Tampoco hay asteroides cruzando la atmósfera para aplastar el Empire State o la Torre Latinoamericana y extinguirnos como a los dinosaurios. No hay lluvia de fuego que derrita el metal y la carne. Tampoco sucedieron los terremotos que sepultarían viva a la gente o los tsunamis devorando hasta los Alpes suizos.
Cuánta diferencia hay entre la claridad de hoy y la visión de la gran bestia bíblica montada por una gran ramera que, de un tiempo acá, venía fornicando con un grupo de mayas prehispánicos que gustaban de las profecías fatales para el mundo. Seguro vendrían a certificar cómo concluía el periodo del Baktum 13 y se bañaba la Tierra de la energía del cosmos que exterminaría a quienes no absorbieran las bondades de los rayos crísticos.

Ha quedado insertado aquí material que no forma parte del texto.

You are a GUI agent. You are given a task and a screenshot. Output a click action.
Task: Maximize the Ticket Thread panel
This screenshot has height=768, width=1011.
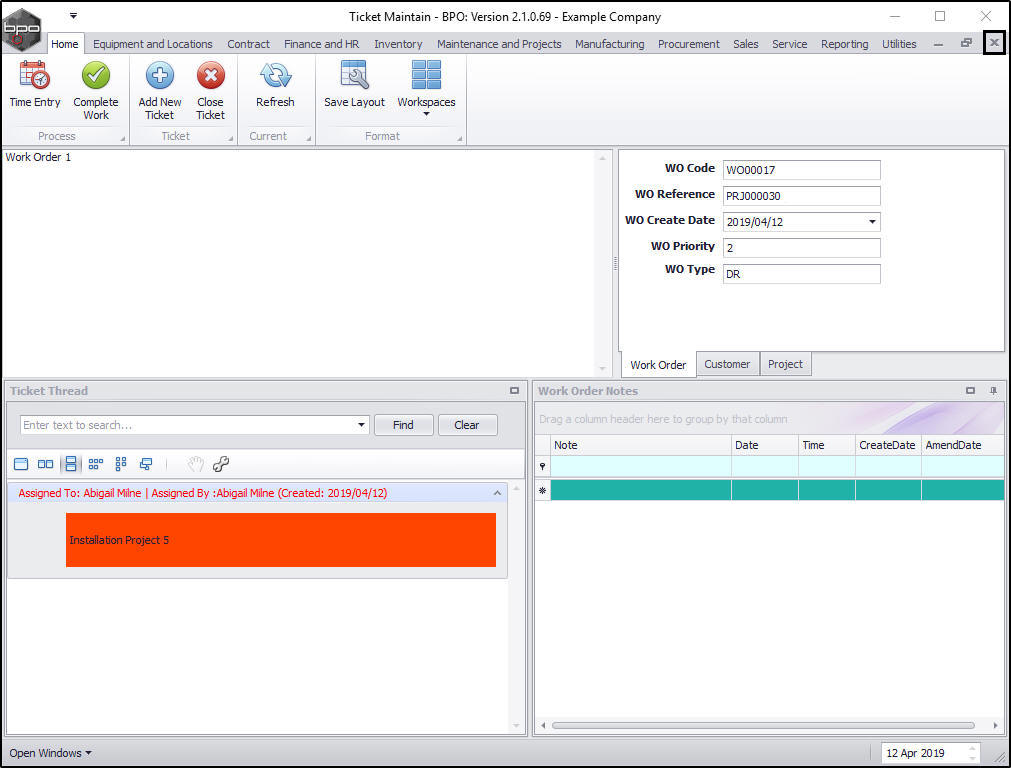514,391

En este momento no puedo más que reírme de la idea de una conquista extraterrestre, un episodio histórico que sería conocido como “El descubrimiento de la Tierra”. Los invasores encerrarían a la humanidad en granjas de engorda para mantener una reserva de carne rica en proteínas, pero mala para el colesterol alienígena. O quizá nos mantendrán vivos para exhibirnos en zoológicos espaciales y, de paso, preservarían un tipo de arte taurino con corridas de humanos.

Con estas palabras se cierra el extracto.